Last 27 August, over 507.000 people, crossed the border between Myanmar and Bangladesh, fleeing from the violence exploded in the northern area of the state of Rakhine. The majority of refugees are women and children, as of now, they are living in improvised makeshift camps in Cox’s Bazar, under extreme difficulties. This is one of the major and most complex crises in the region in decades: food, water, medical assistance, hygiene, and providing shelter are the priority. This is why I am here in Bangladesh, to touch firsthand the situation and provide the best possible support.

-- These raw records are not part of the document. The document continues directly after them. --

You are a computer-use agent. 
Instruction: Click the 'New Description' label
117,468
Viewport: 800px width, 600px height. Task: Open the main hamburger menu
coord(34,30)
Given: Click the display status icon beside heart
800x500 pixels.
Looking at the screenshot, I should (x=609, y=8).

The Red Crescent in Bangladesh
I have seen how the Bangladesh Red Crescent provided a quick response, distributing emergency kit, medical support and facilitating family reunification operations. Every day they work hard at Cox’s Bazar. The national teams are on premises to answer to this catastrophic event with groups providing the necessary health care. The International Federation of Red Cross and Red Crescent is providing maximum support to the volunteers involved in these delicate operations. In the long run, the Bangladesh Government is planning to build 14.000 emergency refugee camps (each capable to host six families) in a 2000 hectares field in the Kutupalong /Balukhali area.

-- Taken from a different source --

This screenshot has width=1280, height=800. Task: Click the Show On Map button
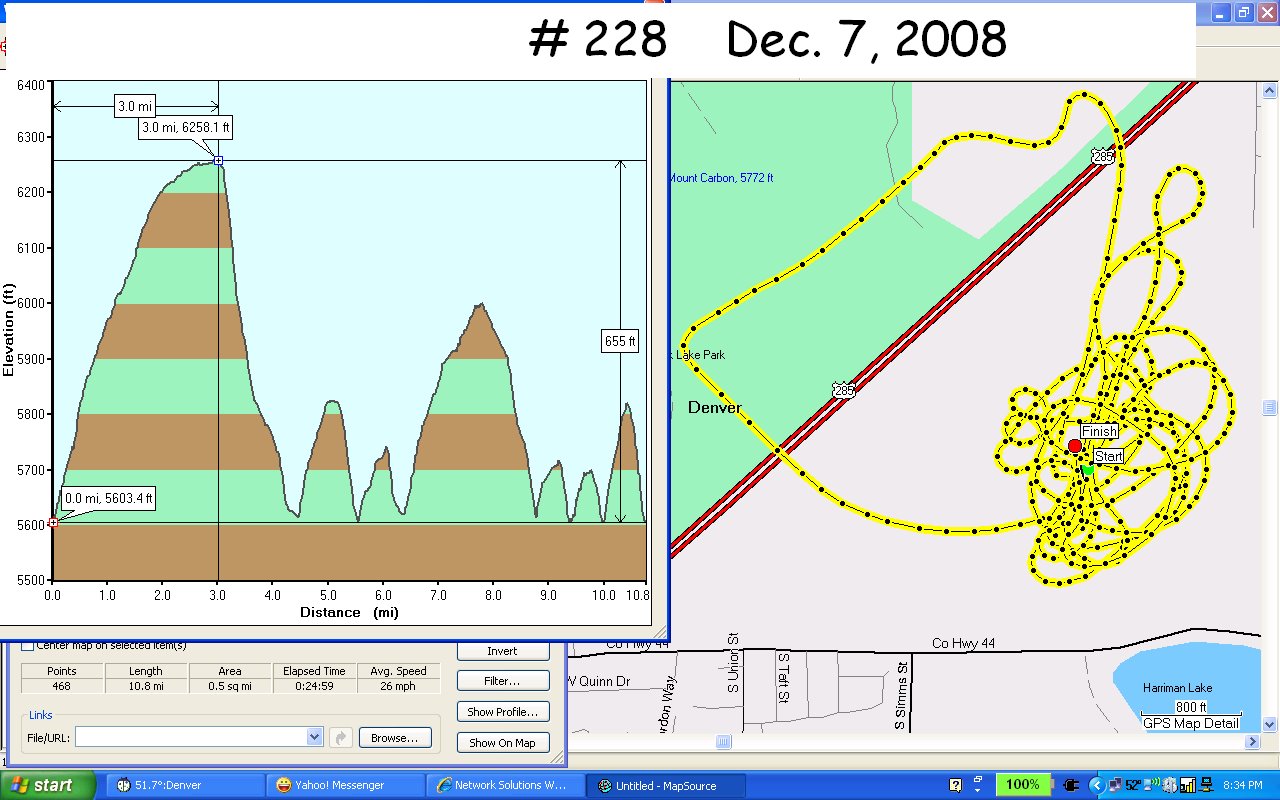point(502,743)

The situation is dramatic. This is why, tomorrow and the day after, I decided to visit Cox’s Bazar. The people fleeing the state of Rakhine are living in an overcrowding reality, with no access to clean water or access to sufficiently hygienic facilities since last month now. This is generating a risk of the spread of serious diseases such as cholera caused by the water.
Urgent humanitarian aid
The International Federation has provided emergency supply for over 100.000 people, but thousands of families remain without food, water, a dry shelter to sleep and health care. The epidemic risk is extremely high and the vaccination campaign against cholera is a priority to ensure peoples protection, but it is not all. Three mobile clinic units already aided and cured approximately 4.000 people, taking care of a range of cases, bullet wounds, burns, diarrhea, fever, respiratory problems, malnutrition, and dehydration. An isolation facility unit for 40 people will be set up in the next few days in a Red Cross hospital camp. The half a million people that already flee from violence and lost everything, now deserve to be treated with dignity and respect.